By separating popular legitimacy from liberal rights, Duterte has drawn on techniques common to illiberal populists around the world, and added his own violent methods. Yet unlike Donald Trump, Vladimir Putin, or Turkey’s Recep Tayip Erdogan, he has not faced broad-based and sustained pushback. His brute force governance in a weak oligarchic state has won widespread backing across all sectors of Philippine society. This has confined the opposition to the rump of the once powerful Liberal Party, a defensive Catholic Church hierarchy, a small urban intelligentsia and civil society activists. A recent upsurge in extrajudicial killings of legal leftists has drawn condemnation from the United Nations.

This helped Duterte’s power consolidation, but could make sustaining post-presidency Dutertismo more difficult. Duterte’s broad support does not lend itself to the niche, out-of-power movements that follow other populists leaving office in deeply polarised societies, such as Donald Trump, who feeds his followers’ sense of grievance.

Duterte has become a victim of his success. His popularity led to an electoral tsunami in the 2019 midterms, creating an oversized ruling coalition which has exhibited ever larger cracks during the lame duck second half of his presidency. After the elections, a battle royal broke out for the speakership of the House of Representatives, forcing Duterte to broker a tenuous power-sharing arrangement.

Philippine presidents have a poor track record of getting chosen successors elected. The last to manage this feat was Corazon Aquino, whose defence chief Fidel V Ramos squeaked to victory in 1992. Yet there is much at stake for Duterte — he faces potential charges of crimes against humanity before the International Criminal Court and a number of scandals, many involving drugs, of close associates and one of his sons.

These problems make dynastic succession the most promising option to sustain his influence, despite his and his daughter’s denials (it should be recalled Duterte had also initially said he would not run for president in 2016). This is the strategy he used in 2010 when, to avoid mayoral term limits, his daughter Sara Duterte won the mayoral race for the southern city of Davao and Rodrigo became her vice mayor. This is now fuelling rumours he could join his daughter’s ticket as vice presidential candidate. But Sara’s role in the 2019 midterms as head of a new regional party of leading kingpins was far from flawless and made powerful enemies along the way.

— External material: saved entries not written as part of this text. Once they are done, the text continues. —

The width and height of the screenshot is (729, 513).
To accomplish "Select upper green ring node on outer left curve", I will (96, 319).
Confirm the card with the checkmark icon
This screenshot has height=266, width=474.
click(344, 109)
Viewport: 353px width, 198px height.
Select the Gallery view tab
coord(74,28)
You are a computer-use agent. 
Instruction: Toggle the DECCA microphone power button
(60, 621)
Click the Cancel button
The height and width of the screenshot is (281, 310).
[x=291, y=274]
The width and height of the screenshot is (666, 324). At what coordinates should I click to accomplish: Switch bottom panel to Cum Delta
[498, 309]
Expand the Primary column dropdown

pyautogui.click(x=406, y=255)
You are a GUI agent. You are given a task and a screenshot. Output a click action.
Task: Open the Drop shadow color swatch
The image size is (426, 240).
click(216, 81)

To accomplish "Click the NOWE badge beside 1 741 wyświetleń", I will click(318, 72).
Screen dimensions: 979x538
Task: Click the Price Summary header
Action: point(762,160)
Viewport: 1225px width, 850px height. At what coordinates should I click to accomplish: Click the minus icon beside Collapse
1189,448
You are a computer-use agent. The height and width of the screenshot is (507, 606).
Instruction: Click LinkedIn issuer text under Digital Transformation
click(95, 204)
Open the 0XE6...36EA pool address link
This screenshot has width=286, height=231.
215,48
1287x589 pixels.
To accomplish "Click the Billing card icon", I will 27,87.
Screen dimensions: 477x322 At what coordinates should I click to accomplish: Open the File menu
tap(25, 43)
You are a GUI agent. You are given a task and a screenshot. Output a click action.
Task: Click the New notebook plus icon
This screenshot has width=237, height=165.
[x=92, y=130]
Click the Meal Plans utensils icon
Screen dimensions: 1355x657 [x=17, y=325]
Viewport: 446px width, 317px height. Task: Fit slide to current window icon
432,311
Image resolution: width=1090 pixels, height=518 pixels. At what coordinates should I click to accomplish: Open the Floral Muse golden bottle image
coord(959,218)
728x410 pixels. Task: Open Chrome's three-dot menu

It’s a fool’s mission to predict elections over a year in advance, but prognostication is particularly uncertain in the highly personalistic context of Philippine politics where party affiliation is an afterthought. A recent survey put Sara Duterte slightly ahead. But it also points to a regional divide between her (backed by nearly 60 per cent of Mindanao respondents) and Ferdinand ‘Bongbong’ Marcos Jr — the son of the former dictator and the controversial former first lady Imelda Marcos. He has strong support in northern Luzon and eastern Visayas.

That fact that (the separately elected) Vice President Leni Robredo — who has faced withering attacks for daring to stand up to the strongman — polled less than 10 per cent and says she will not run means that there is little chance of a Duterte-critical candidate winning.

Boxing legend and senator Manny Pacquiao, head of Duterte’s nominal party, could also make a claim to his legacy if he ran. Other potential contenders have been non-confrontational — Senator Grace Poe, a former presidential candidate, and the dynamic, youthful mayor of Manila, Isko Moreno, a major dark horse in the race.

This suggests that, despite the record popularity of the Philippine chief executive, Dutertismo may yet be killed by the kindness of supposed supporters.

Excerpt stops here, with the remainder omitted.